O esforço do diretor Bruno Murtinho em seu longa de estreia é justamente ao vasculhar o apelo do rio perante a musicalidade da região, nos mais variados aspectos, levando em consideração não só o isolamento presente em certas áreas mas, também, a própria influência da fauna local. É assim que conhecemos pai e filho, ambos músicos, que buscam o padrão sonoro do sabiá branco de forma a usá-lo em uma nova canção. Ou o búfalo-bumbá, variação típica da ilha de Marajó. Ou ainda a Gangue do Eletro, que sacode a juventude em festas realizadas a qualquer canto, cujo líder cunha o termo que dá título ao filme.
A escolha de seus personagens é um dos maiores atrativos de Amazônia Groove, não apenas pela variedade empregada dentro de sua proposta mas, especialmente, pelo carisma e personalidade dos escolhidos, proporcionando uma cativante pluralidade de ritmos e histórias de vida. Soma-se a isso uma fotografia belíssima, beirando o publicitário em certos momentos, que explora com competência de imagens panorâmicas a closes que tanto revelam sobre o ambiente em que cada entrevistado está inserido. Soma-se a isso certas pérolas espalhadas no decorrer do longa-metragem, como a explicação da cantora Gina Lobrista acerca das diferenças entre sucesso e fama - a típica sabedoria popular que vai direto à essência do tema.

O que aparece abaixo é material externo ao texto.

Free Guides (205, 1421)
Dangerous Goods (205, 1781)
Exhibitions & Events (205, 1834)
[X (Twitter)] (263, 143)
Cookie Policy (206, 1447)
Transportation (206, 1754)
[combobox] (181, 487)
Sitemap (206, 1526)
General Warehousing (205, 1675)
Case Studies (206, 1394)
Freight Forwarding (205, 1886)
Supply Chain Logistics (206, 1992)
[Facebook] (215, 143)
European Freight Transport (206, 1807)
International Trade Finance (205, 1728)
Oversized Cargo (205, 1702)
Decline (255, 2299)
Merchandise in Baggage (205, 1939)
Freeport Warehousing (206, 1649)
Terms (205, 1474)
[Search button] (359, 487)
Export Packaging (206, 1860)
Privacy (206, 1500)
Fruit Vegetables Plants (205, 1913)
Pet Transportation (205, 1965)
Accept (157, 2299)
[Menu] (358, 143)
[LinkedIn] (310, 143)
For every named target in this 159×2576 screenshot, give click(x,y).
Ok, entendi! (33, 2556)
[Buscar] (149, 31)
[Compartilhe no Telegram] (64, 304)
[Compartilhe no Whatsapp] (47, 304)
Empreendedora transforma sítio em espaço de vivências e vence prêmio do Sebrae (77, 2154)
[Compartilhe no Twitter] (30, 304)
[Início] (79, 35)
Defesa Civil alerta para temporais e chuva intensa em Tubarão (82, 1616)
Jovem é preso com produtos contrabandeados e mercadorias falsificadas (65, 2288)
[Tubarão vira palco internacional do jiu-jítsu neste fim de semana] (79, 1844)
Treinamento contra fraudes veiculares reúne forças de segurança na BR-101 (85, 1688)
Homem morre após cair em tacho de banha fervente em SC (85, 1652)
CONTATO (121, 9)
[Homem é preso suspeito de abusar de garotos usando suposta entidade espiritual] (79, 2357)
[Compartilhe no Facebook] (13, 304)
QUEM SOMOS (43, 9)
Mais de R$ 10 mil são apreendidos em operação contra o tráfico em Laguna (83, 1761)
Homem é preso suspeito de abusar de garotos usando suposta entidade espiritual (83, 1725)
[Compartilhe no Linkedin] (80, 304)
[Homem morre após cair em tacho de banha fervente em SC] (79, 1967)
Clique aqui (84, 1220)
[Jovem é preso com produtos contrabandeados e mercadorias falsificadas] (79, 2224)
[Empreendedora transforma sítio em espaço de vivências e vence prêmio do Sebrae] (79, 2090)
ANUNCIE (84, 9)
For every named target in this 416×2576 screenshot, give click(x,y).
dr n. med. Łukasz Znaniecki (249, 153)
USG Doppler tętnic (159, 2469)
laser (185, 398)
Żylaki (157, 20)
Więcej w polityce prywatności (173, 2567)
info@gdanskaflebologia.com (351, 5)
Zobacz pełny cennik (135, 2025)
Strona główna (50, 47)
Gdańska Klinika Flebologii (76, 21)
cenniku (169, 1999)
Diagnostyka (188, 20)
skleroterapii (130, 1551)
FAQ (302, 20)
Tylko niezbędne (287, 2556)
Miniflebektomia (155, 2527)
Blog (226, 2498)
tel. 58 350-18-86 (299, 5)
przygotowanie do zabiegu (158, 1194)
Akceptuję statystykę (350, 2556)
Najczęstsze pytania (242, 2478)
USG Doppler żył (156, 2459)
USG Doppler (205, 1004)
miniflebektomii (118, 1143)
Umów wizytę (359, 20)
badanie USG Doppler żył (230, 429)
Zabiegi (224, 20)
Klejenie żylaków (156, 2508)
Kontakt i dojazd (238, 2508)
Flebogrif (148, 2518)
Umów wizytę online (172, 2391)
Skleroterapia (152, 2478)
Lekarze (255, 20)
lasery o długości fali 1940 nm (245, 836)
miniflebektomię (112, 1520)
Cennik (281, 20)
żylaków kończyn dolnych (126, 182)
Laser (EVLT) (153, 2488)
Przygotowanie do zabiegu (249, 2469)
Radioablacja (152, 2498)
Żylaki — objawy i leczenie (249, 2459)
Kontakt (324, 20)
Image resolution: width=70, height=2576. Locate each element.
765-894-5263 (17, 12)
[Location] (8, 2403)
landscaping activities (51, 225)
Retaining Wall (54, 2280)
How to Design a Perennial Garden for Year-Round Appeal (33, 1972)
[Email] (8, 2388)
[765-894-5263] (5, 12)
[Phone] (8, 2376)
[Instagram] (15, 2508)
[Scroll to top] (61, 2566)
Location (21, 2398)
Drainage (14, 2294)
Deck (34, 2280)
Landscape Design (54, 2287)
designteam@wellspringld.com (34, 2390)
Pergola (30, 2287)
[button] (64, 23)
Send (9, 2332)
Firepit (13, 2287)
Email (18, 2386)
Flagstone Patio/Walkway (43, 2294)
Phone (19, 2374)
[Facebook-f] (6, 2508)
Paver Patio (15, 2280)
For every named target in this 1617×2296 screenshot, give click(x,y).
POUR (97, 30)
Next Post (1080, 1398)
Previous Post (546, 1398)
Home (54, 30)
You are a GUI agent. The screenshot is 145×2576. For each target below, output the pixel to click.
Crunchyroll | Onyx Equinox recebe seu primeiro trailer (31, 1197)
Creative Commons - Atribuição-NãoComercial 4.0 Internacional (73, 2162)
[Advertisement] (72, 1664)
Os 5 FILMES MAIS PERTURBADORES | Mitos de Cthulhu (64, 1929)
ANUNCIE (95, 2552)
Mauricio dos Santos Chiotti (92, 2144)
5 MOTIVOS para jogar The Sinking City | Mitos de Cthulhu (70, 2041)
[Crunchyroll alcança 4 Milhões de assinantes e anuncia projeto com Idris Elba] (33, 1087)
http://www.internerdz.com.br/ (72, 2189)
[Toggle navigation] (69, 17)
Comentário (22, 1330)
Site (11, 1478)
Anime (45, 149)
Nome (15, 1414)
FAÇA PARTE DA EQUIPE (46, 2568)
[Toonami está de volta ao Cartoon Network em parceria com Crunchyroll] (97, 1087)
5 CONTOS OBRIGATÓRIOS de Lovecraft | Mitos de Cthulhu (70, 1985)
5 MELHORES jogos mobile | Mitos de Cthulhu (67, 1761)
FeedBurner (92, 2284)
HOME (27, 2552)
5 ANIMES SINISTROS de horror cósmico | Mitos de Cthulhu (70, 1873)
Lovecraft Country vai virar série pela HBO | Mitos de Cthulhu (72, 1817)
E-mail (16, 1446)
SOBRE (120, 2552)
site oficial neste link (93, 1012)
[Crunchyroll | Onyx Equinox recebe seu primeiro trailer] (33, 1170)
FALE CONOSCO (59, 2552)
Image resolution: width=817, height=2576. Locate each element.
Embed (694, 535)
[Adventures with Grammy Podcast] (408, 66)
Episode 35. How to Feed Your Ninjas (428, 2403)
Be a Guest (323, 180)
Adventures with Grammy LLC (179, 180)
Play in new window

Com uma ambientação tão cuidadosa e entrevistados tão ricos, o pecado de Amazônia Groove é, em certos momentos, passar a impressão de que certas cenas foram fabricadas. É o caso da pintura da casa durante uma entrevista ou mesmo do cortejo com músicos em alegria esfuziante, ambos em momentos que exalam artificialidade. O cuidado excessivo com o aspecto estético também ajuda nesta sensação, especialmente devido ao tom publicitário que a fotografia assume em determinadas cenas, até mesmo abusando da câmera lenta.
Ainda assim, Amazônia Groove é um documentário bastante interessante pelo apuro empregado na produção e também pelo elenco selecionado, numa espécie de "Buena Vista Social Club da Amazônia" que tão bem explora a potência das imagens e musicalidade, em um tom carinhoso e respeitoso que jamais dialoga com qualquer preconceito sonoro existente.